Nurturing Approach Motivation
The foundation is “unconditional positive regard.”
It’s tempting to try to spark motivation by withholding approval or threatening punishment until we see children moving towards their goals. Yet warm and caring relationships are the primary way that children and teens feel safe and secure enough to want to approach and the world. According to educator and author Alex Shevrin Venet, kids don’t benefit from the message, “I like you if [insert desired behavior]. Instead, unconditional positive regard is a taproot for real motivation. The message of unconditional positive regard is, “I care about you. You have value. You don’t have to do anything to prove it to me, and nothing’s going to change my mind.”
This doesn’t mean that we ignore poor behavior. It does mean that we should prioritize clear boundaries over harsh discipline and work towards a balanced approach that balances limits and consequences with plenty of warmth and support. It also means finding creative ways to stay connected to our kids even when motivation is waning.
Make room for choice and share power.
Too often, when our kids’ motivation wanes we respond by taking over tasks, taking away choices, and delivering lectures and commands. The challenge? The more we take over, the more we squash the seeking drive. Too much structure, boredom, and not-enough-challenge quickly undermines approach motivation. Kids need us to balance meaningful structure with plenty of choice, agency, independent activities, and creative play. Let’s let our kids lead. Rotate the job of who gets to choose the family activity. Or ask a teen, “We both know you need to do your math homework and you want to play video games. What’s your plan?”

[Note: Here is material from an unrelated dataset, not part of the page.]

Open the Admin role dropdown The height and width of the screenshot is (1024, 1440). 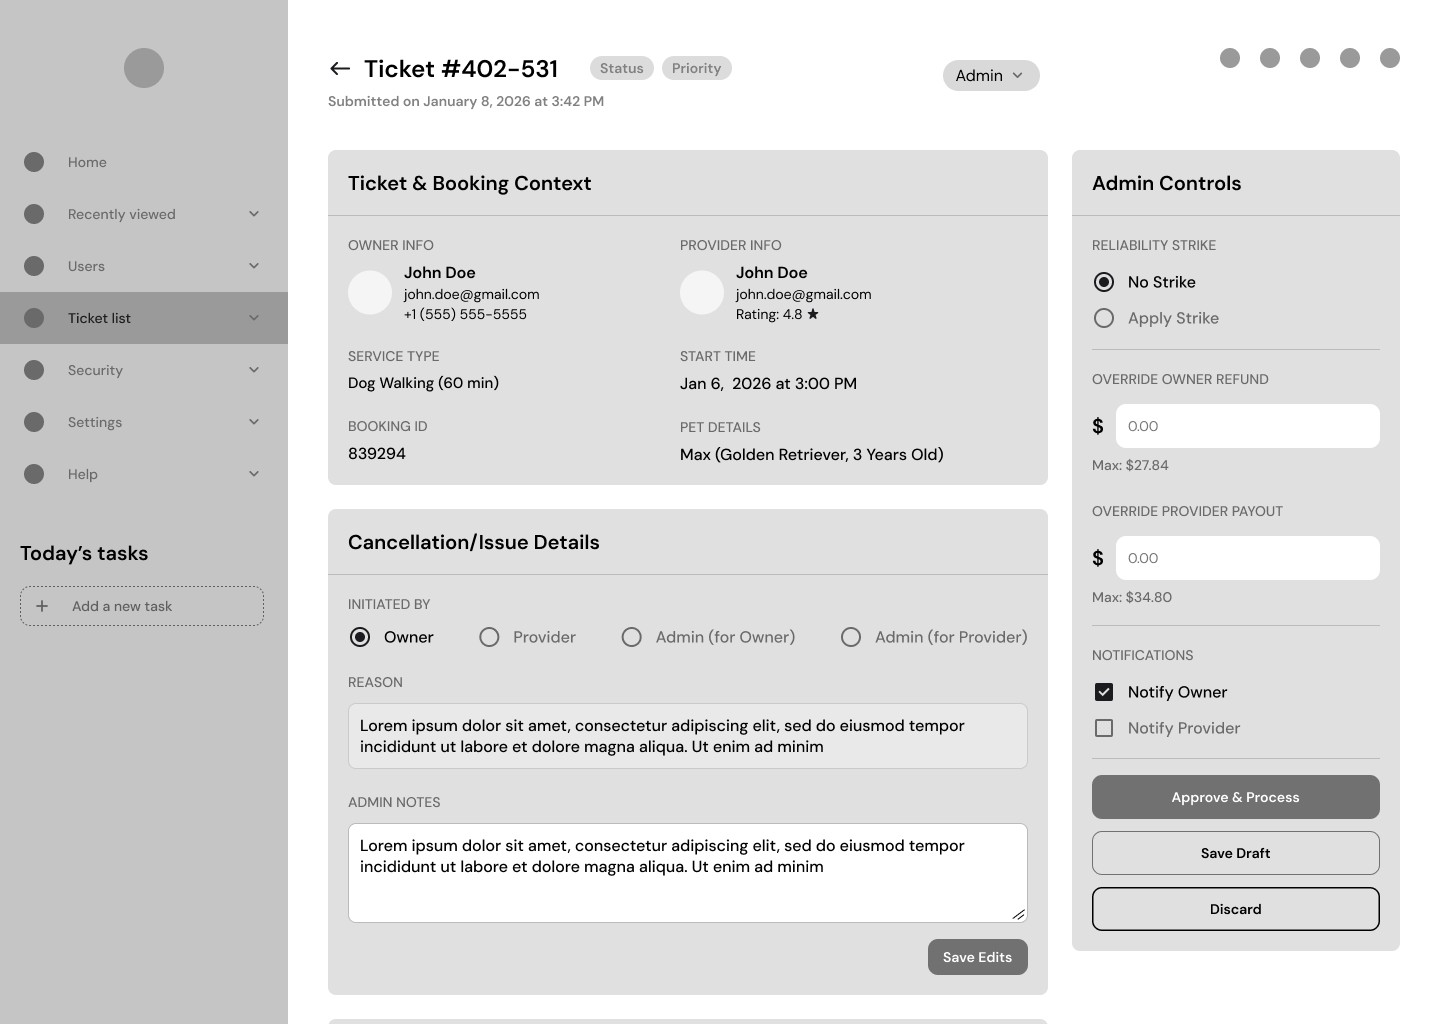coord(990,76)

Fan sparks wherever they show up.
Too often, we are trying to get kids to move towards our goals, without paying attention to theirs. Some of this is part of life. But paying attention to the activities, spaces, and experiences that light up our kids’ seeking systems gives us important information. These “sparks” can form a motivating on-ramp to other, less exciting activities. Look for ways to link your child’s interests to a task. For a child who loves dinosaurs, learning to read about dinosaurs might be a lot more motivating than reading about trucks. A teen who understands that a boring task is just one part of a more interesting project or personally meaningful purpose is more likely to prioritize it.

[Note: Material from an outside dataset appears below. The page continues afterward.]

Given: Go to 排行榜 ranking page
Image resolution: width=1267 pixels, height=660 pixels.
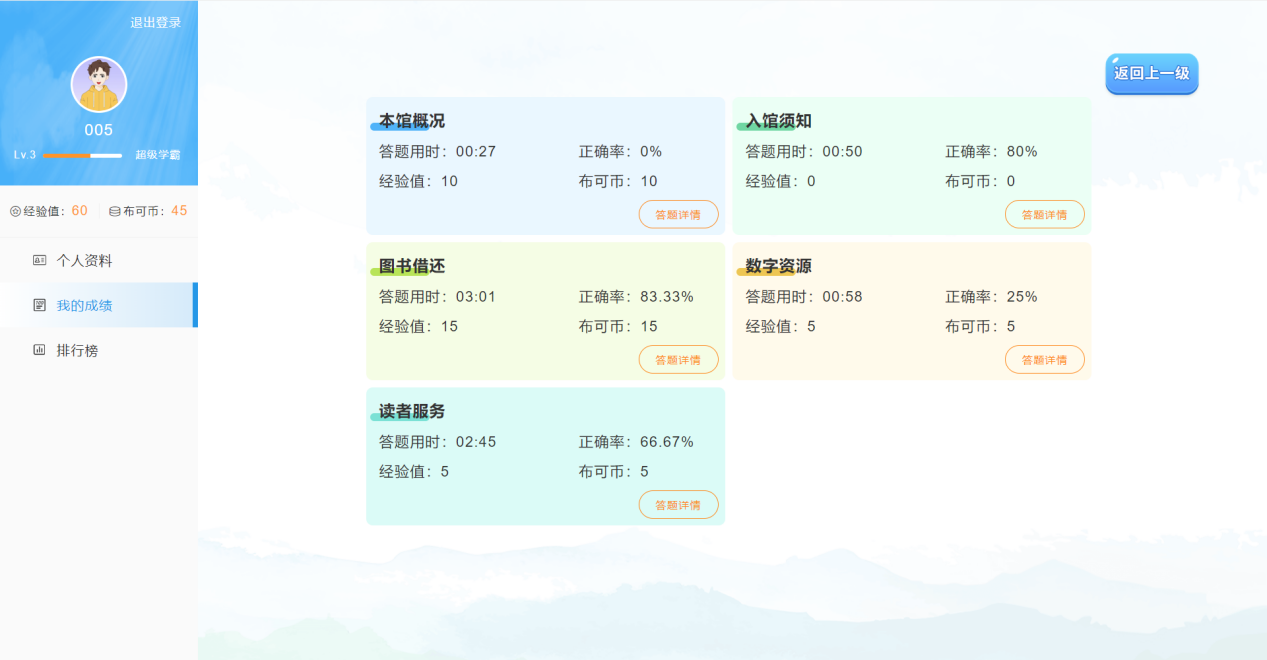Looking at the screenshot, I should pos(77,350).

Prime the brain with healthy rewards.
Exercise, sleep, mindfulness, getting outside, and eating healthy foods are all ways to boost reward loops in the brain. Once we get a little mood boost from these activities, we are often motivated to do more. Too often, these are the first activities to go in pursuit of productivity. Kids may not feel motivated to go on walks or spend time in nature when presented the options but most benefit from the experience once they are there. These activities are not a substitute for critical mental health support when needed, but they are essential to our wellbeing.

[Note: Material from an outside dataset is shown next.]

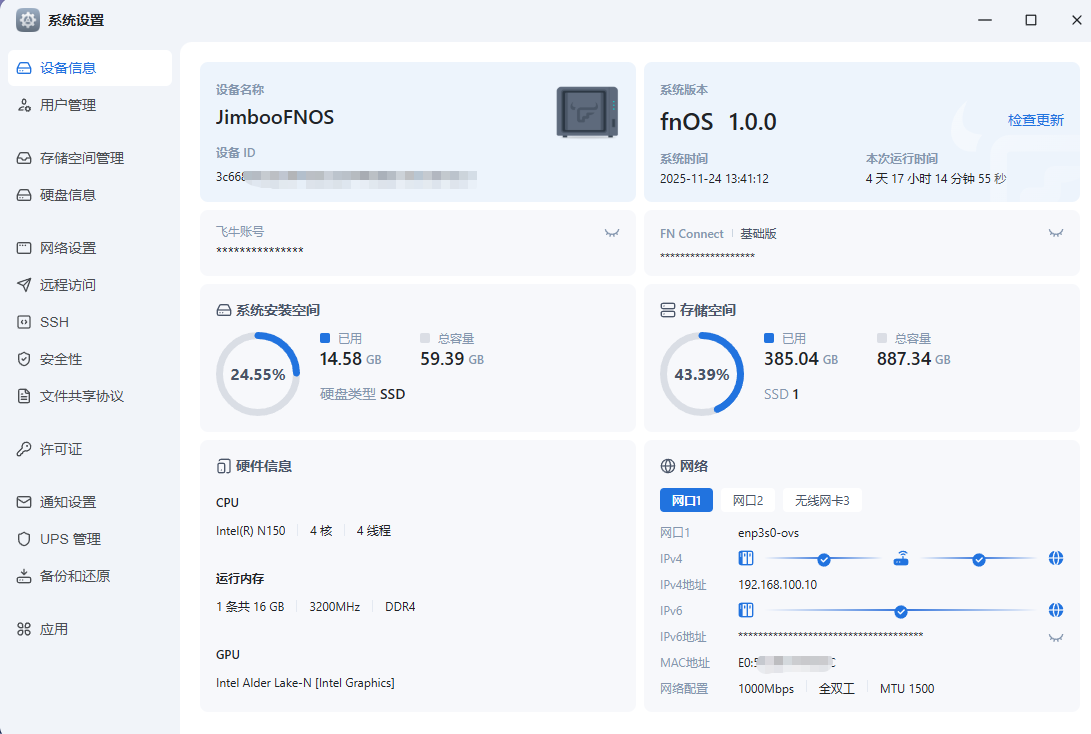The image size is (1091, 734).
Task: Click the remote access paper plane icon
Action: point(24,285)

Attend to our collective wellbeing.
It’s hard to activate the seeking system and approach the world with curiosity if you have learned through experience that your probability of success is limited. This means that while many of us are busily just trying to get through the day, we can’t forget to take a broader look at systems that either facilitate or put roadblocks in front of kids’ chances at success. Remember, motivation is distributed in relationships and shaped by systems, not something we decide to fire up or not. By settling our bodies, we can generate the emotional resources and motivation to continuously expand our circles of concern and rebuild systems that work for everyone.